On Mama Mundi, the dance frequently represents more than a primeval rhythmic impulse. It elicits meditation about social life and the destiny of mankind. On some tracks, rhythmic slowdowns make this process evident, as in "Folklore", a xote/reggae that tells about lelê, a rhythm/dance from Maranhão (a state in Northeastern Brazil). The plunge into the internal universe of lelê induces feelings about Brazil's failures and the song closes (certainly not by chance) with an acute, surprising, visceral and unintelligible  "speech".

"A Força Que Nunca Seca", a tune Chico César wrote with Vanessa da Mata is also a musical poem that tells of the "work dance" poor women have to perform when they carry big cans full of water on top of their heads. The lyrics mention their "blind balance" that keeps the cans straight up. The highlight on this track is the subtle participation of African musician Basuru Jobarteh and the percussion of Marcos Suzano and Naná Vasconcelos.

"Dança", a song Chico César sang in the Aos Vivos CD (the one that featured his greatest hit "Mama África"), is back and Chico has a good reason to record it again. He did it because "Dança" is about the cultural stew in which rural communities; urban tribes; North American, African, European and Asian influences mix in the world of the metropolis of São Paulo. It's this same global village feeling that permeates the samba-enredo "Sonho de Curumim", track that closes the CD talking about "the war/carnival of the nations".

In his finely tuned balance of lyrics and melody, Chico César once again proves his mastery at linguistic jokes, playful puns and tongue twisters. The words simply dance to the rhythm. "Dança do Papangu" (Papangu is a funny character in Reisado - an ancient popular dramatic procession that celebrates the manifestation of Christ to the Wise Men)) is an energetic tune in which the sequence of "oooh" sounds creates a humorous atmosphere that leads to a surprising funk ending. On "Nego Forro", the repetition of syllables perfectly matches the forró rhythm woven by Chico César's nylon-stringed and Mário Manga's steel-stringed guitars.

The motif on “Aquidauana” is a sequence of multicultural riddles that oppose Brazilian Indian and Asian words with amazingly similar sonorities. This word game ends up in a long, juicy repente (improvised verses), punctuated by Naná Vasconcelos´s superb percussion, that plays with habits and life styles of different places. The track opens with sounds from the streets of Istanbul-Turkey, a recording made during one of Chico César´s many tours around the world. It’s important to notice that Mário Manga, the CD producer in partnership with Swami Junior and Chico César himself, does not saturate sounds with technological resources, nor does he constrain melodies with heavy, exaggerated walls of sound. Much to the contrary, Manga respects the pulse, the breath of each song. On “Aquidauana”, the Turkish muezzin´s voice  heard at the beginning of the track returns at the end, tenderly lingering over the seducing coco rhythm, creating a magic, dreamlike atmosphere.
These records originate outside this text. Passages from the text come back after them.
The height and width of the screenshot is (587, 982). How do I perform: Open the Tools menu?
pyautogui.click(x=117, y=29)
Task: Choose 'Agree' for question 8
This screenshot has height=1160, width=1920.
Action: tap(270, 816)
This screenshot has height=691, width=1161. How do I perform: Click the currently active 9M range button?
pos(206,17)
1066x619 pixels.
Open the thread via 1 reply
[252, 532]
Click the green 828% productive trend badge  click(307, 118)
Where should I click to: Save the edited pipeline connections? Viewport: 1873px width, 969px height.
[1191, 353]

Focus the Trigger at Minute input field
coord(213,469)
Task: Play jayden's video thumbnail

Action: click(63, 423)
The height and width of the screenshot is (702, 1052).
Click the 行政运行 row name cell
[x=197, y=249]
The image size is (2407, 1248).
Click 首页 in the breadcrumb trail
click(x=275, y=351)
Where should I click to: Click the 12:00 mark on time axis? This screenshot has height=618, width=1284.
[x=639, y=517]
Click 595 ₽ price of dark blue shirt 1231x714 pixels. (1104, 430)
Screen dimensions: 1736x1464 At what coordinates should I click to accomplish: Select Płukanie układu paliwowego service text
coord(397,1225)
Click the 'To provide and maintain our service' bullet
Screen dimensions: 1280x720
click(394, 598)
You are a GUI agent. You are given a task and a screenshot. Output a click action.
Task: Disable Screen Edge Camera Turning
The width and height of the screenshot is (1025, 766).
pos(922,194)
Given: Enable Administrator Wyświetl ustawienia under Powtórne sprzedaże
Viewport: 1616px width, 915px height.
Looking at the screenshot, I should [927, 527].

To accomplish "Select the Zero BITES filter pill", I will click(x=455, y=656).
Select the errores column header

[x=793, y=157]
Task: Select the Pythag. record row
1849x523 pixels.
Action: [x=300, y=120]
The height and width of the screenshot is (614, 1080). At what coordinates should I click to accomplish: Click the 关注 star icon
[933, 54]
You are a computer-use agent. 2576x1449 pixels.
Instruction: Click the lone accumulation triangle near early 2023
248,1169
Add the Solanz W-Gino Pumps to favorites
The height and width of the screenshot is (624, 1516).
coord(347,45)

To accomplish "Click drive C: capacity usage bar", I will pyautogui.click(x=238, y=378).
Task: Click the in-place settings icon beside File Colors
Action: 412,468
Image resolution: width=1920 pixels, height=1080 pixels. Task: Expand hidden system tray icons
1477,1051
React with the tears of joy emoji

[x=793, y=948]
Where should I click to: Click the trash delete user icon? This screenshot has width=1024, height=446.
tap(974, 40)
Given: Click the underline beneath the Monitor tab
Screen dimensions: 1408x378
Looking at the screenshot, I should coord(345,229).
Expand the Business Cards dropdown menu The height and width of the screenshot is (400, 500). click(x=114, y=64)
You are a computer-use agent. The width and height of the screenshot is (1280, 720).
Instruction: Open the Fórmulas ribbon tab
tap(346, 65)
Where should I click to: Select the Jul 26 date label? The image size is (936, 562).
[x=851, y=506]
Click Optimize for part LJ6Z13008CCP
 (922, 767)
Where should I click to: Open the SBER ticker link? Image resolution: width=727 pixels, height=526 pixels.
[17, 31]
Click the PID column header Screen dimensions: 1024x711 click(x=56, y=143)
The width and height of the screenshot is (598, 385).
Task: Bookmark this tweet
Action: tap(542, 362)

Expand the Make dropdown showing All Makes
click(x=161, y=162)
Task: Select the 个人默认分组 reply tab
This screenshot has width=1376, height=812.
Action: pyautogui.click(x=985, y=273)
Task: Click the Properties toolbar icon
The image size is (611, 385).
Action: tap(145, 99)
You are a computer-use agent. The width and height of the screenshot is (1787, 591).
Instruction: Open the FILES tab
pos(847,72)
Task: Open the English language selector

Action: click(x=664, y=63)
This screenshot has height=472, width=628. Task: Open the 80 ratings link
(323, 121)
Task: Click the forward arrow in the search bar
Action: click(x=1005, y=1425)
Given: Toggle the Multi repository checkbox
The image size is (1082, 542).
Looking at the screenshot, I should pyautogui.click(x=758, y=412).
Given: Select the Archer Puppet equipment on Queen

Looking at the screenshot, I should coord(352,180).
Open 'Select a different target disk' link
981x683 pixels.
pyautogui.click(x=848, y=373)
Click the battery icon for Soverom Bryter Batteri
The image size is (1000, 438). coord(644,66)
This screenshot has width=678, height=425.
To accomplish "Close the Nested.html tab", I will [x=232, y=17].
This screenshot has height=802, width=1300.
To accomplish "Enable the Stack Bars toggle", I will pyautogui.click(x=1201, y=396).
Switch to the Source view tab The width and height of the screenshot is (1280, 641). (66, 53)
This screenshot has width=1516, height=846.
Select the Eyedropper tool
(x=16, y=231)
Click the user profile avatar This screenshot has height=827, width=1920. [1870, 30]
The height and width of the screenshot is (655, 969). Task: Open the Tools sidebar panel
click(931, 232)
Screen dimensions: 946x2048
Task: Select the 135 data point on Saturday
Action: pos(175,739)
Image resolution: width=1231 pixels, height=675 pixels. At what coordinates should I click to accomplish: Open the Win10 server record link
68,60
Talking about dreams, Nelson Ayres’s arrangements for the slow songs superbly emphasize their transparency and lightness. That’s exactly what happens on “Barco”, where arpeggios and guitar phrases converse with the strings in total consonance with the electronic sounds programmed by Sacha Ambak. The arrangements attain the same splendid effect on “Rebelde”, and, even more intensely, on “Talvez Você” (written in partnership with Vicente Barreto). On this track, the descendent guitar phrases, together with acoustic and electronic glissandi lying over alternated long and short ethereal strings, create a hovering sensation that tastes like a brew of vague winds, fluid remembrances, latent silences and floating desires.

And talking about floating desires, the last word goes to the beloved, desired woman on “4 e 15 ou 10 p/3”, seductive lady that stands in the light of the horizon and to whom the whole world is granted to the sound of a thousand bagpipes.

According to Mama Mundi, eternal salvation (if it exists) is a female creature.